» **What needs to be done**: Starting with the line containing "Given: Click the" and going on through the end of the listing, rewrite those lines with "title bar" swapped for "taskbar" and everything else kept the same. Leave the pictures out of your answer.

Data entries
• • •

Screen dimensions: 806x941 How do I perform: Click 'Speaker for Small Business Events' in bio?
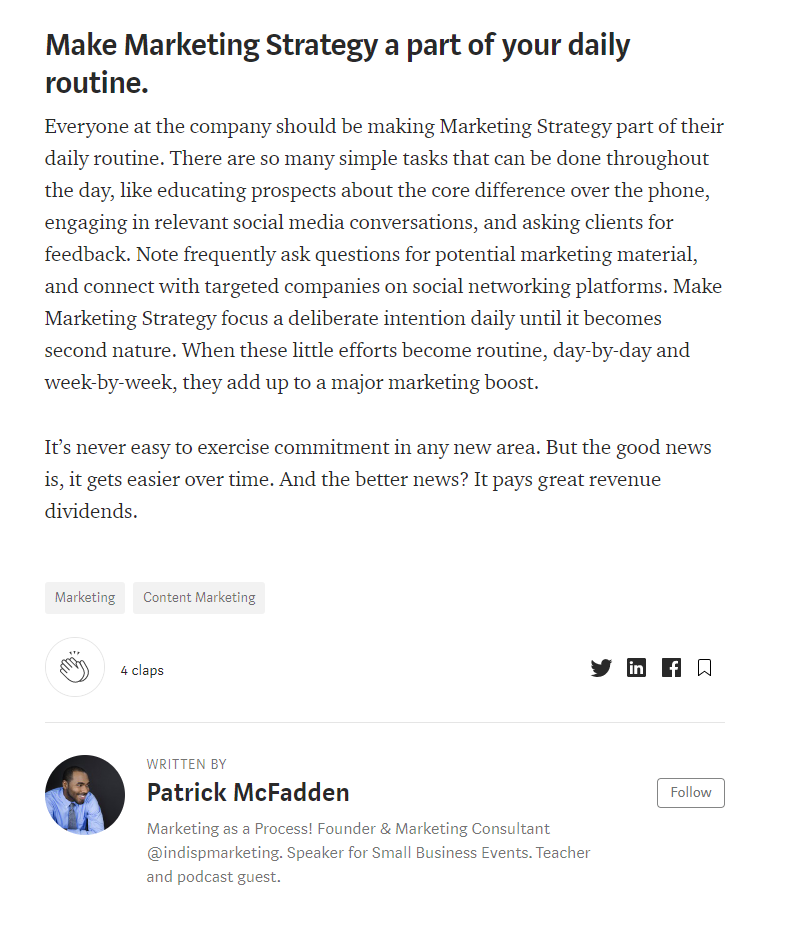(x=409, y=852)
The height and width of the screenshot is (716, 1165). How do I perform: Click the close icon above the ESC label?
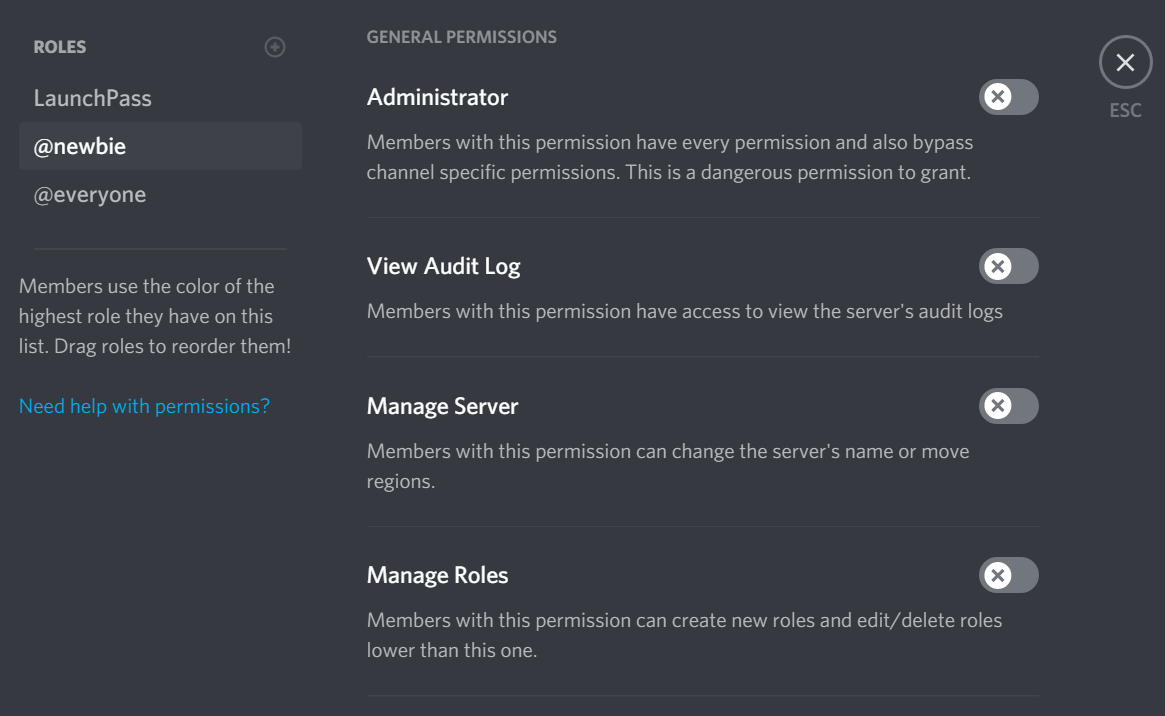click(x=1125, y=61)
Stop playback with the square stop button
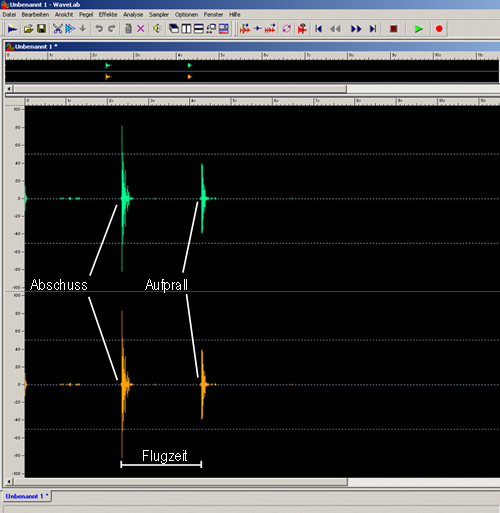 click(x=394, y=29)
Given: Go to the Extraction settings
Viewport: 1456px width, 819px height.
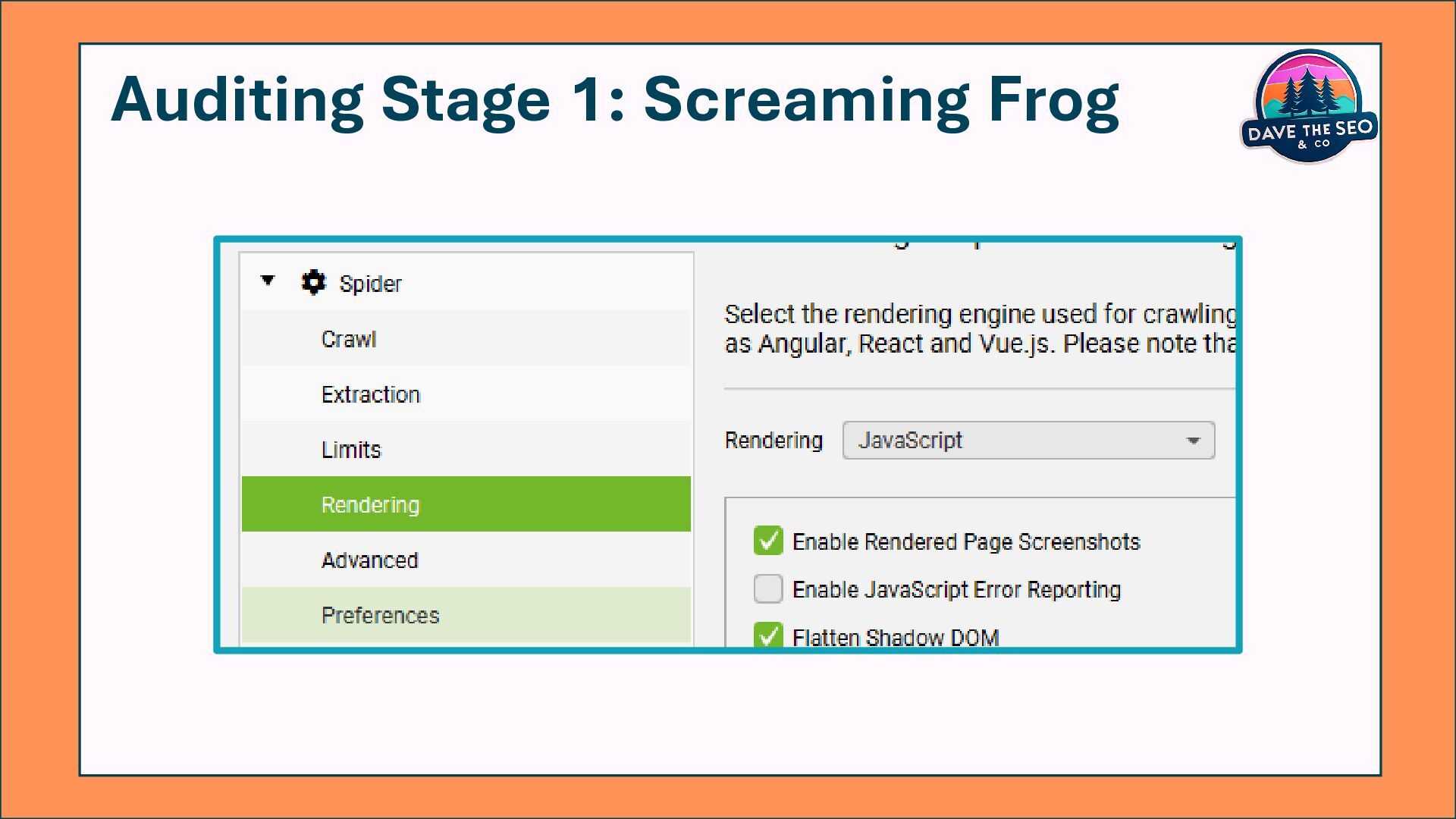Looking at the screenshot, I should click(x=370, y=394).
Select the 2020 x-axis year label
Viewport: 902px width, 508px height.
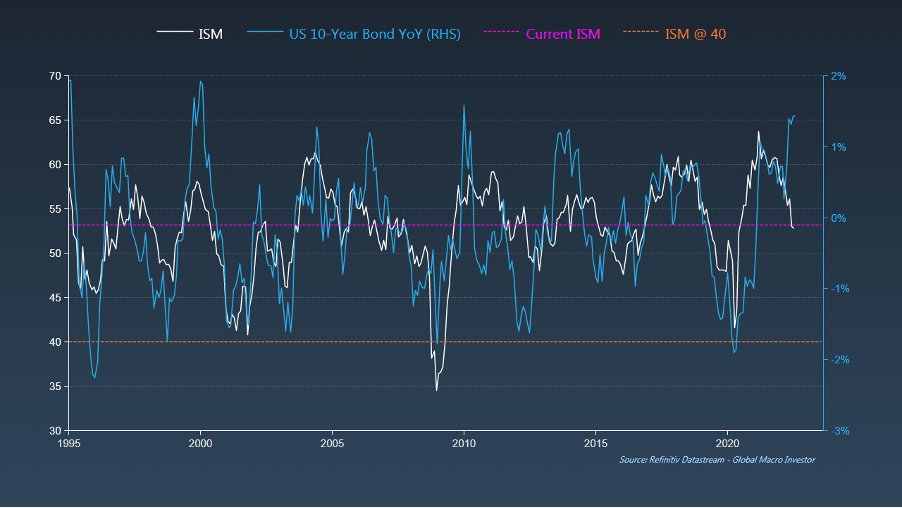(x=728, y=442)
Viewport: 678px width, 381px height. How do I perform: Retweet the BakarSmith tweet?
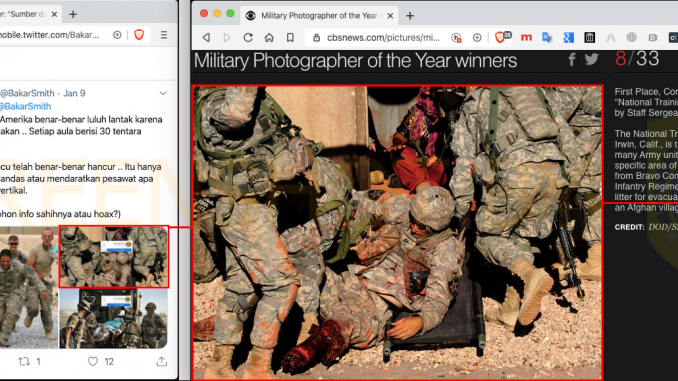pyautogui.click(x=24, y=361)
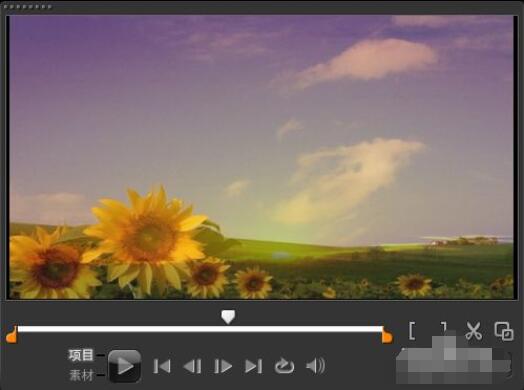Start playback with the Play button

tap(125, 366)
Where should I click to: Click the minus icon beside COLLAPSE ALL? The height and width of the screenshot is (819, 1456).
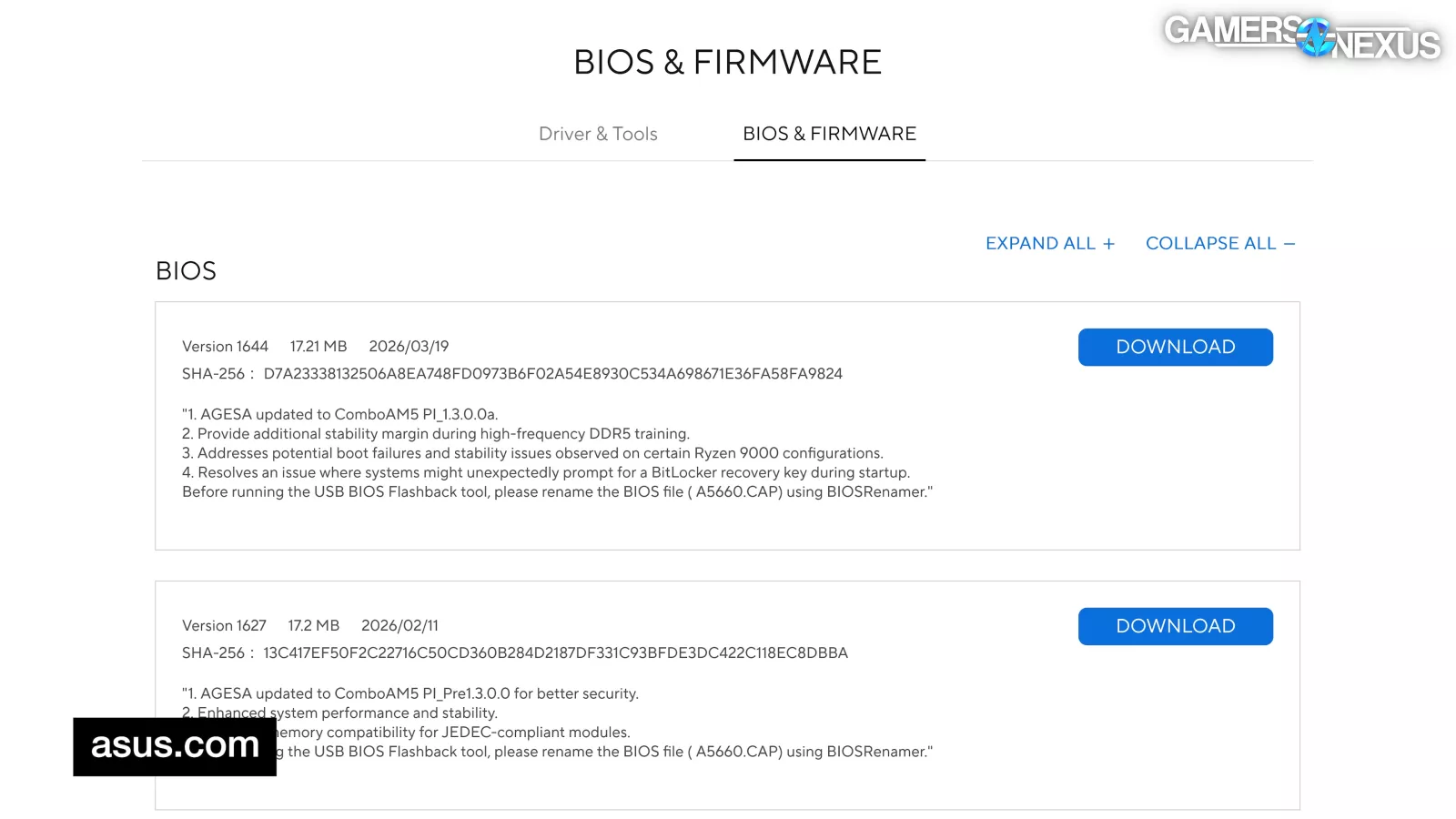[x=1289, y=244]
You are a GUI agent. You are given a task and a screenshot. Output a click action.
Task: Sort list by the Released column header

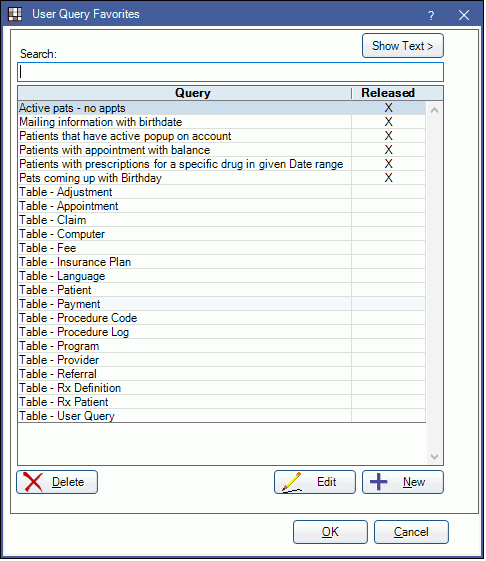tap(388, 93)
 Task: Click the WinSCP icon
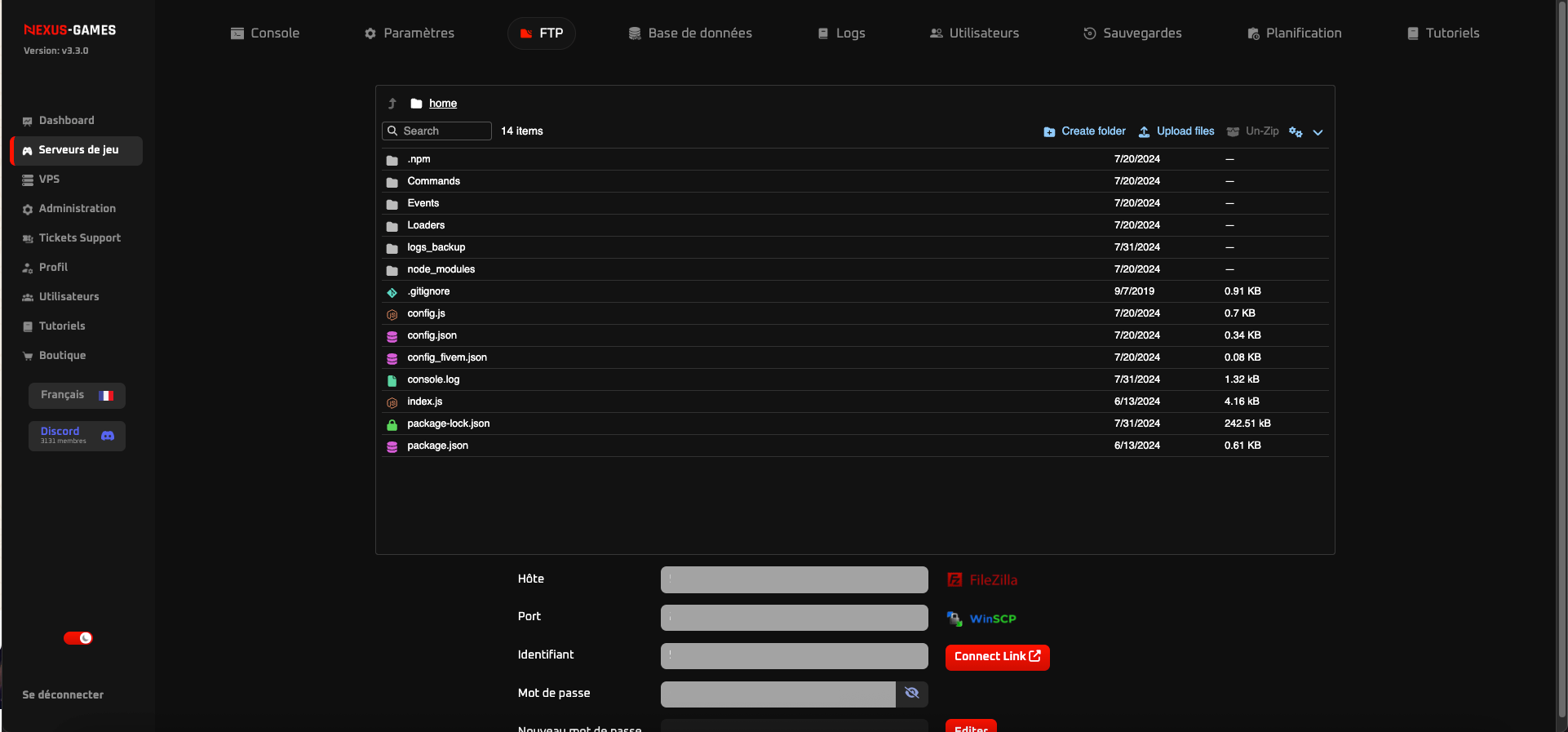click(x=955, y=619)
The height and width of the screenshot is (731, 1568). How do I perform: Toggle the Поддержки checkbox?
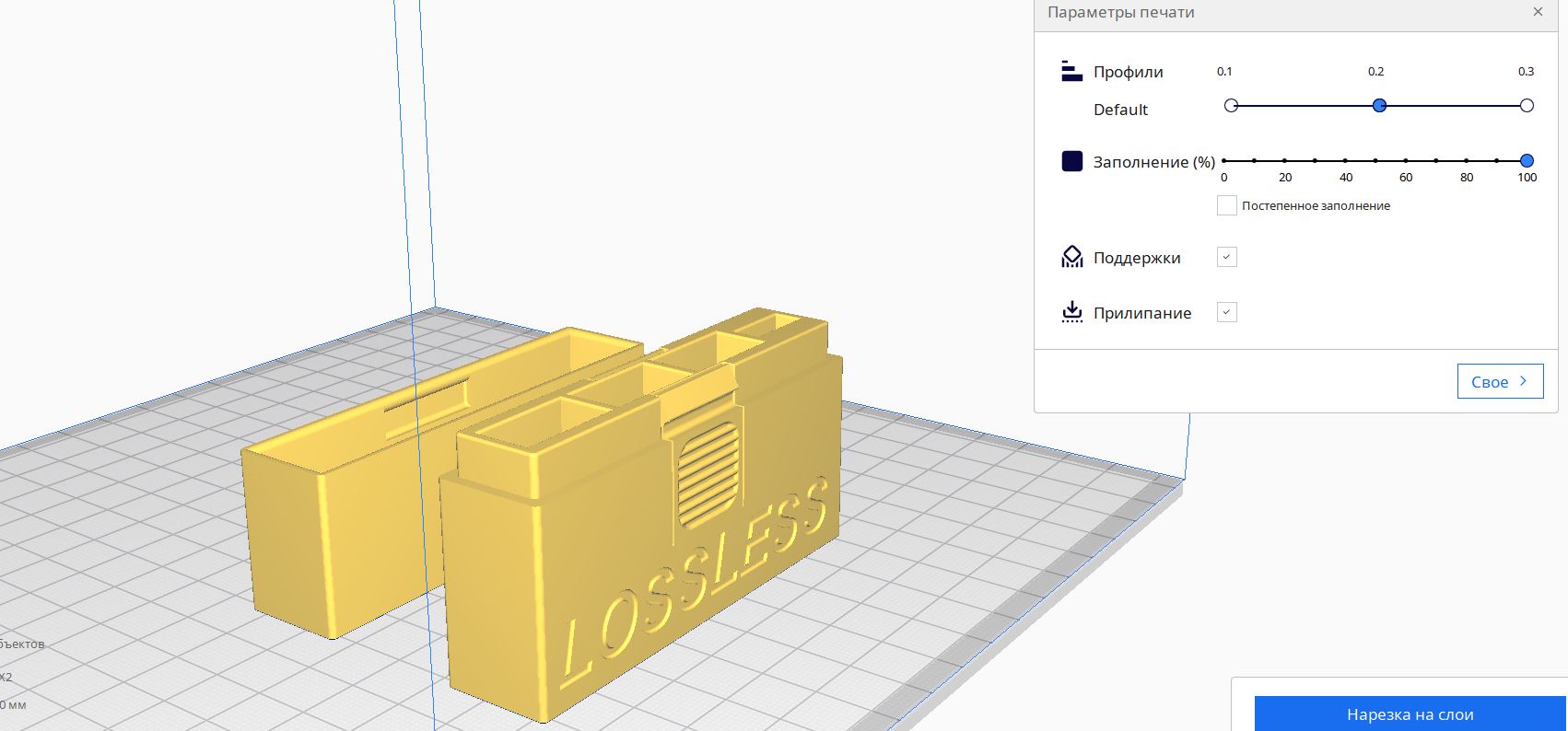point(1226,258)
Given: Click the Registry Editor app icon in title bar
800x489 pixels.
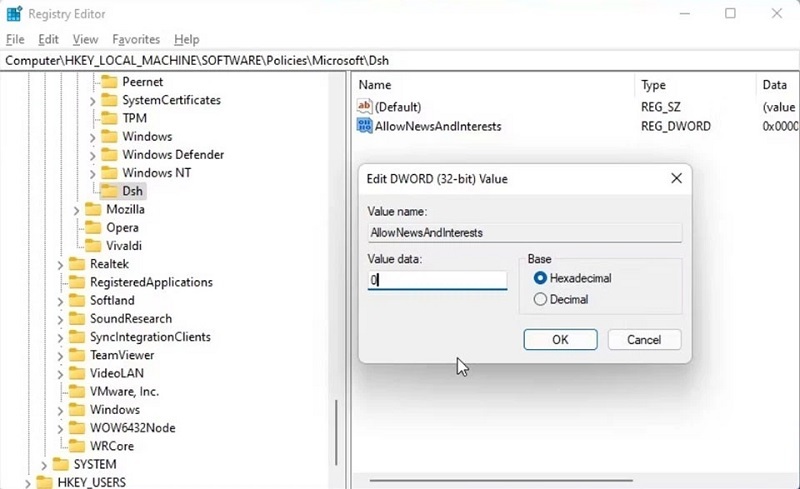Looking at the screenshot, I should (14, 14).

• • •

» **Full response**:
Given: Click the Registry Editor app icon in taskbar
800x489 pixels.
Looking at the screenshot, I should (14, 14).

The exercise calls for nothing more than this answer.